Violinist Ida Kavafian

TRIO VALTORNA'S JAUNTY EXPLORATIONS AT OAKMONT CONCERT

by Terry McNeill
Thursday, October 20, 2016

New York’s Trio Valtorna came to Music at Oakmont’s Berger Auditorium stage Oct. 20 with three disparate works, and in two of them instrumental sonic continuity was not a main goal.

But it was in the second half’s seminal piece, Brahms’ E-Flat Major Trio (Op. 40) for horn, violin and piano, that brought the audience of 150 and violinist Ida Kavafian, hornist David Jolley and pianist Gilles Yonsattel most happily together. The opening Andante was played with special emphasis on the varied return (three times) to the luscious main theme, and the intricate balancing of the five harmonic keys. It was never a strongly dramatic reading but more svelte and lyrical, even in the second climax. The lively Scherzo was fiery and reminded me of the fast sections of the composer’s C Minor Piano Quartet. Controlled velocity.

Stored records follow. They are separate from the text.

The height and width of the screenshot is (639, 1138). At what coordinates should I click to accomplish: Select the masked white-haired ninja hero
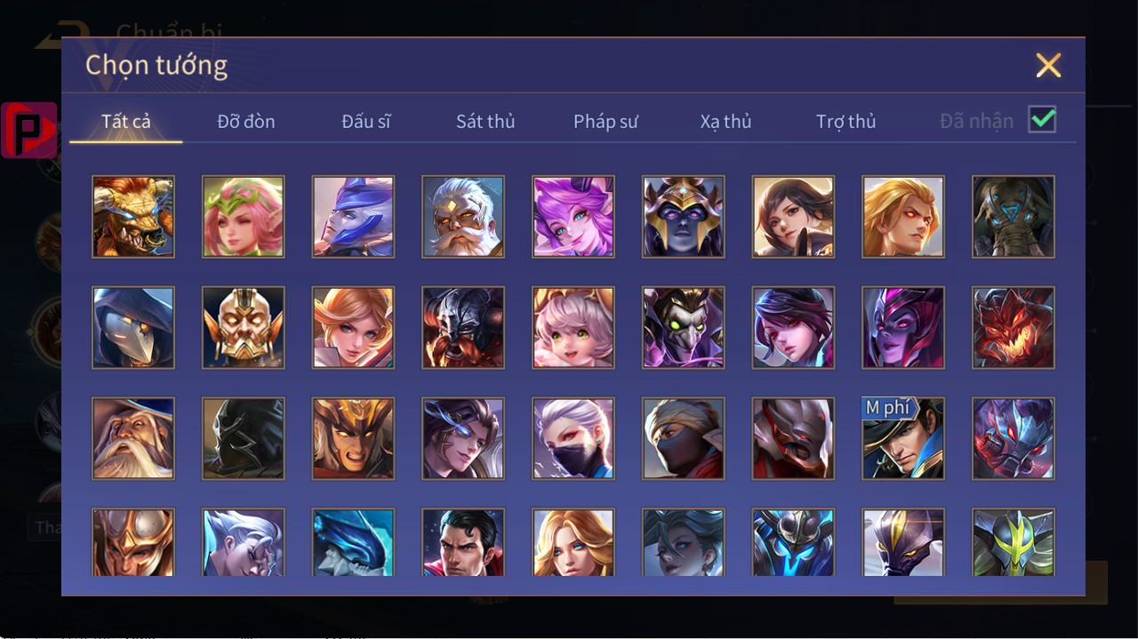573,439
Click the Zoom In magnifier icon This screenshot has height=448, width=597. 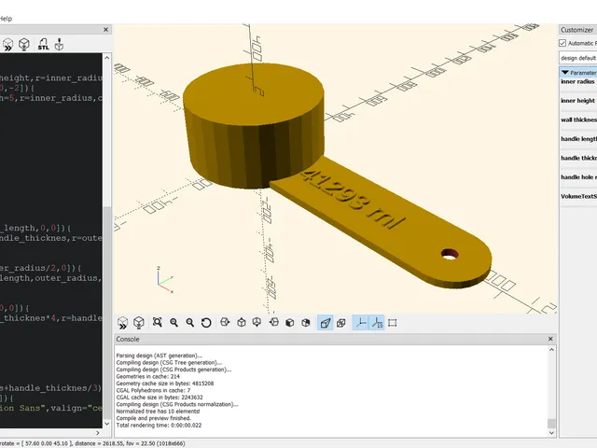click(174, 323)
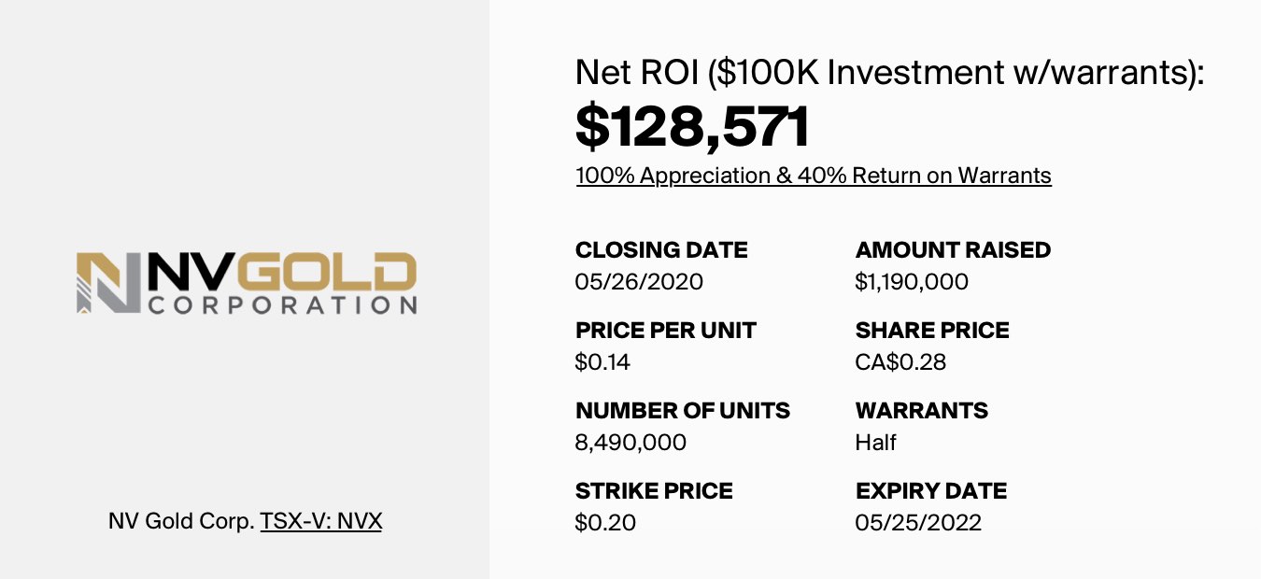Click the $0.14 unit price value
This screenshot has height=579, width=1261.
[x=602, y=362]
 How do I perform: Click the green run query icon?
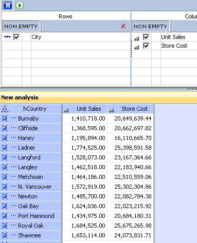[x=20, y=5]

Brahms’ haunting Adagio was given a slow and moving interpretation, bass heavy at times, and Ms. Kavafian’s exposed accuracy of pitch was perfection. Mr. Jolley came to the fore in the Allegro finale with judicious quick note runs and subtle short crescendos and decrescendos. One the whole the performance favored ensemble and lyricism over sustained drama.

Ending the first half was a performance of Ravel’s G Major Violin Sonata, played by Ms. Kavafian from score with warm pianism from Mr. Vonsattel. But it’s not a “warm” piece, and the composition from 1927 has lots of stylistic contradictions. Here Ms. Kavafian was in no hurry to get anywhere and used in the opening Allegretto moderate vibrato and a chaste, sunny bottom sound. Mr. Vonsattel’s touch was everywhere adroit. The ending played off seconds with a long held note in the violin with the piano softly following. Beguiling and convincing.

The bluesy Moderato was played in a light march of broken rhythms with jaunty violin pizzicatos and various jazzy inflections and offbeat accents. It’s difficult to bring out the careless “swing” of Ravel’s polytonalities but both musicians seemed to have an intuitive connection with the jazz idiom.

Fine duo playing continued into the Perpetuum Mobile finale with Mr. Vonstattel playing powerfully sharp sound “jabs” and the exploration of a little music from the preceding movements. It was athletic playing at a quick pace that highlighted Ravel’s free rein of cascading ideas and juxtaposition of instrumental texture.

John Harbison’s 1985 Twilight Music for Horn, Violin and Piano opened the program following Mr. Jolley’s remarks regarding the piece, and an odd reference to Brahms’ ensemble with the same instruments. Ms. Kavafian’s violin line was often at the top of its register, and the piece abounds in frantic horn and piano phrases and fragmentary, insistent and jumpy rhythms. The playing was always capable but the lasting effect of the music on the Berger audience was in doubt, and the Harrison work past without much notice.

For me the most memorable part of “Twilight” was near the end when the Valtorna slowed the pace in a major key with unison violin and horn lines, creating a clean and mellow sound absent from most of the 18-minute composition.